Element lookup records:
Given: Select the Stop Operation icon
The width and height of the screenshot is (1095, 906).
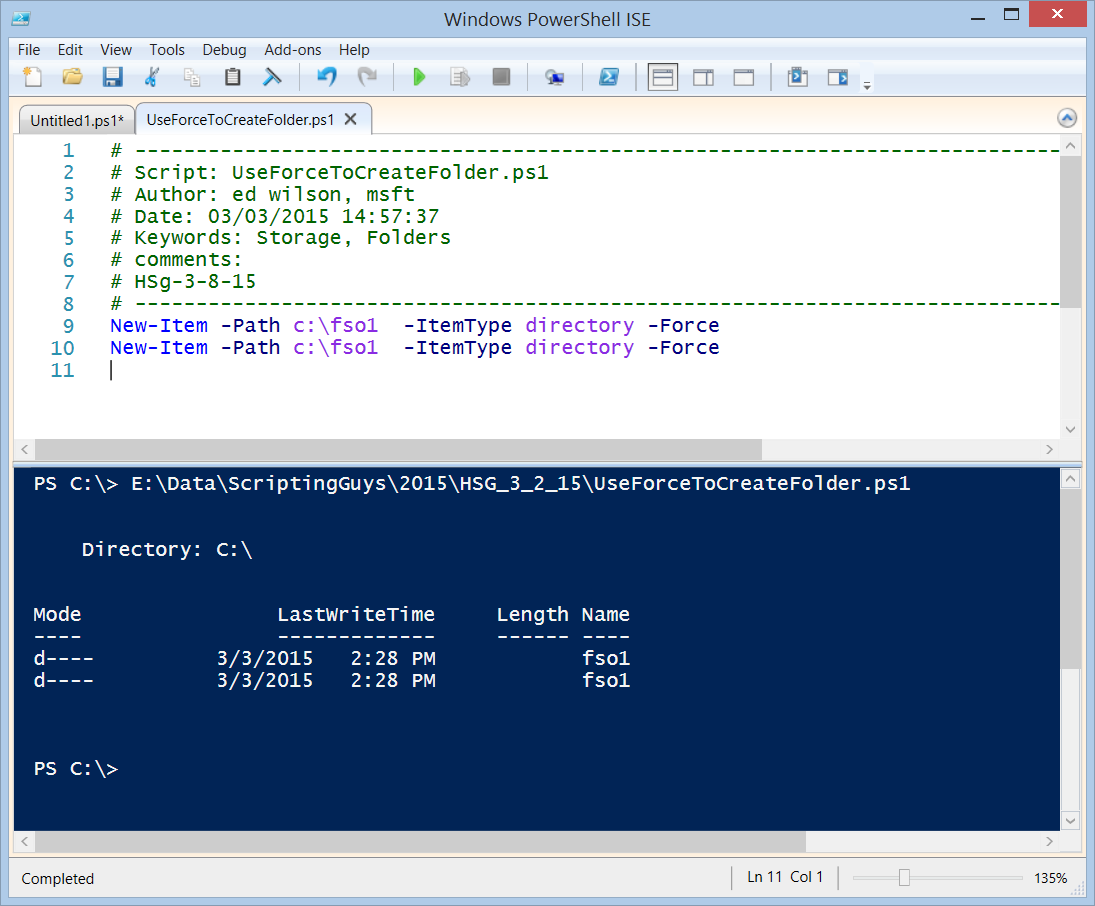Looking at the screenshot, I should pos(500,77).
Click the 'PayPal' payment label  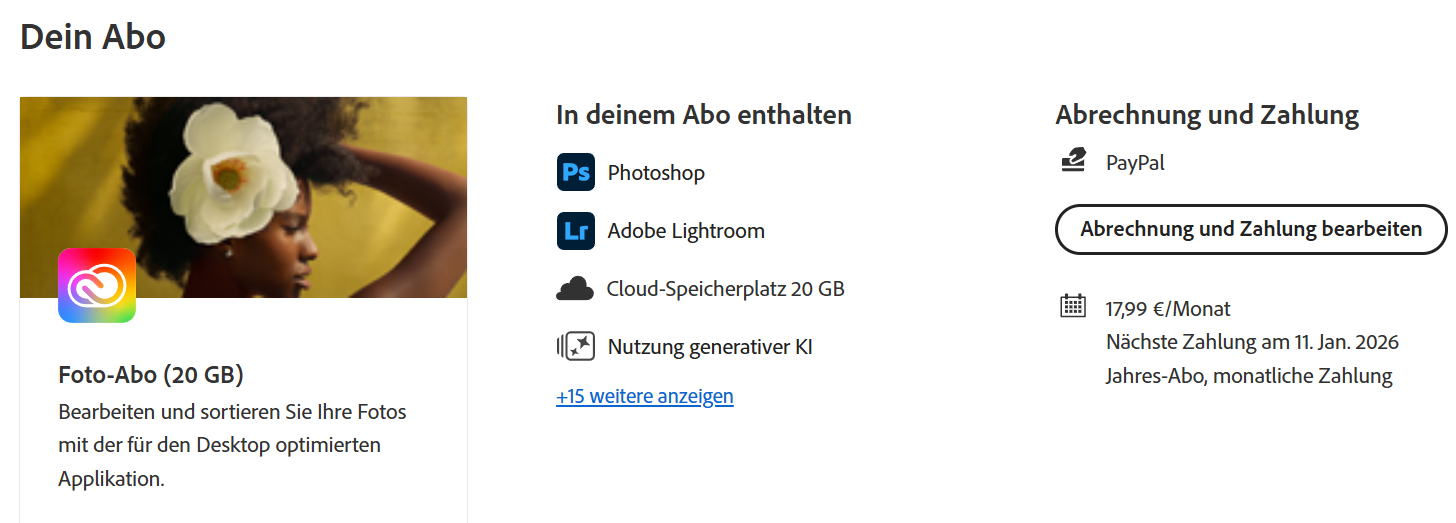[x=1135, y=162]
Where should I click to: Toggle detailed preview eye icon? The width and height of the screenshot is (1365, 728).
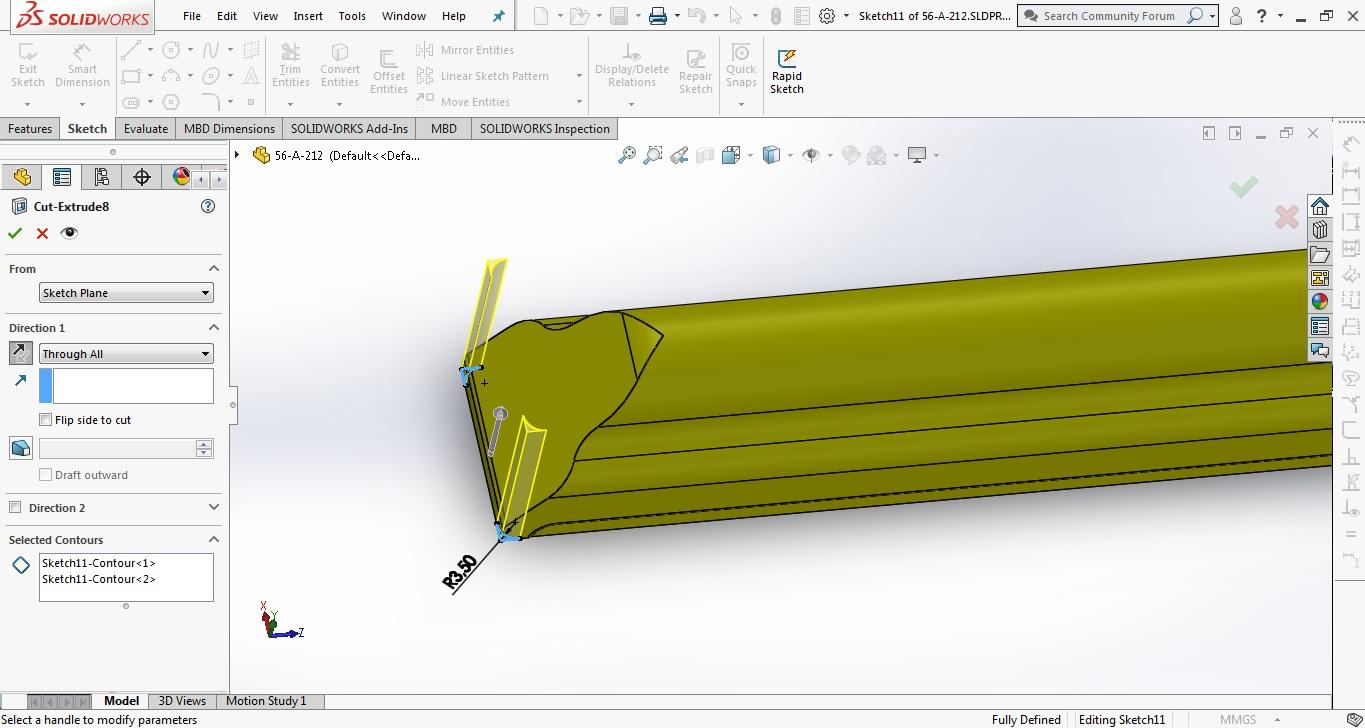(x=69, y=233)
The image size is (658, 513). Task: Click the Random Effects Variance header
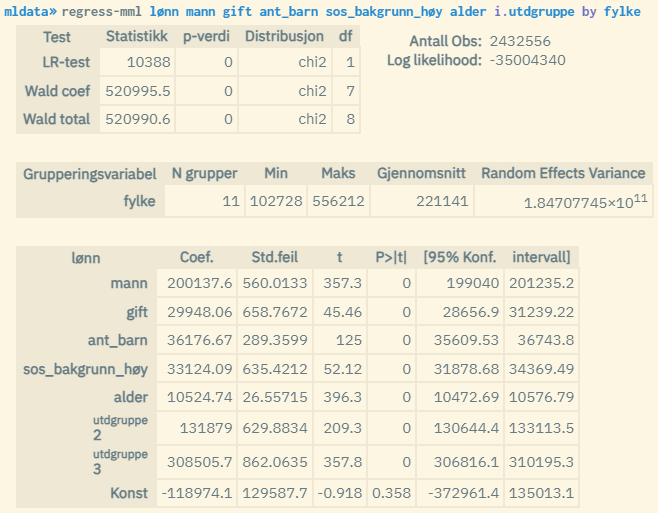[x=563, y=173]
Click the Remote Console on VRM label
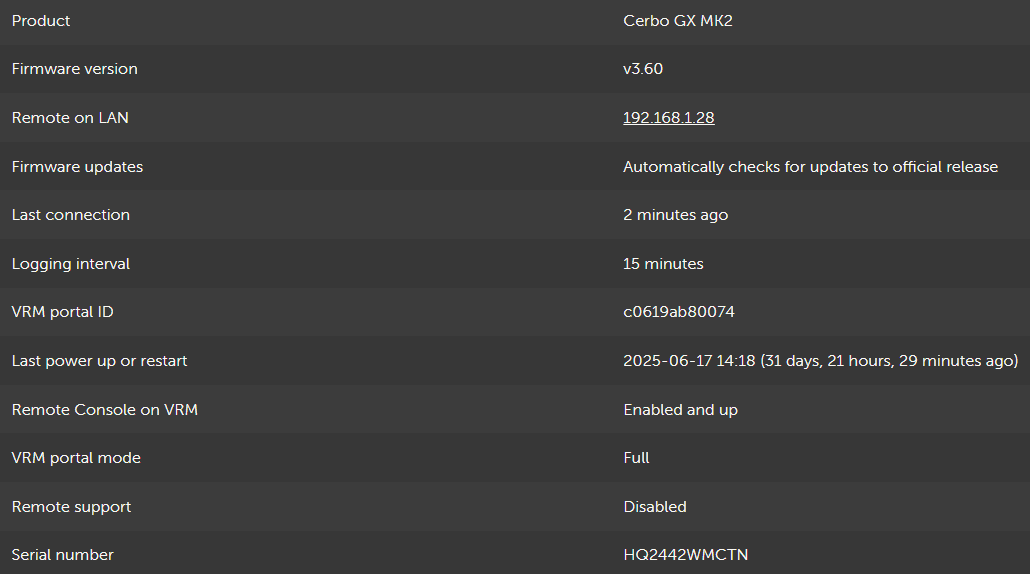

■ **WHAT IS EXPECTED**
Can you rewrite the material from the line containing "The image size" through the end, inclusive, as a JSON list of strings with one string per line, leaving out blank lines and pictures?

■ **FINISHED EXERCISE**
[
  "The image size is (658, 513). Task: Click the Random Effects Variance header",
  "[x=563, y=173]",
  "Click the Remote Console on VRM label"
]